With any pictures left out, restate word for word the lines in the listing below from the one holding "This screenshot has width=903, height=454." through the last.

-- Opening Marker --

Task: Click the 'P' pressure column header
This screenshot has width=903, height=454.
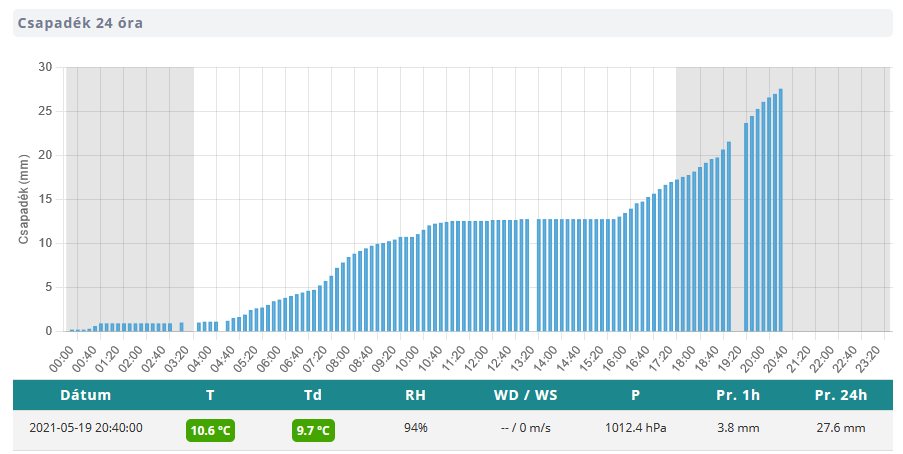Action: point(635,395)
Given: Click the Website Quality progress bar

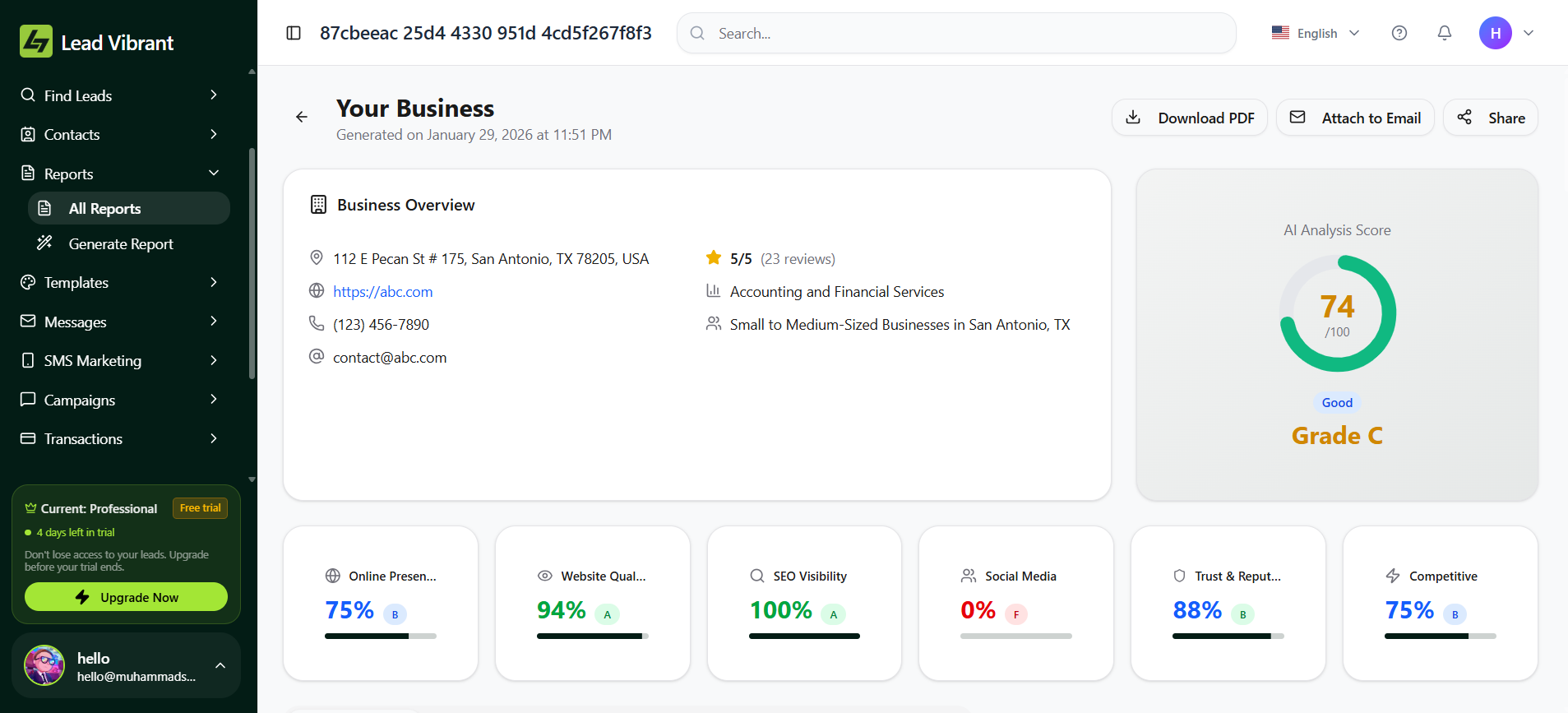Looking at the screenshot, I should pos(592,636).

-- Closing Marker --

RESULT OF THE TASK
This screenshot has width=903, height=454.
Action: point(635,395)
Given: Click the Website Quality progress bar

Looking at the screenshot, I should pos(592,636).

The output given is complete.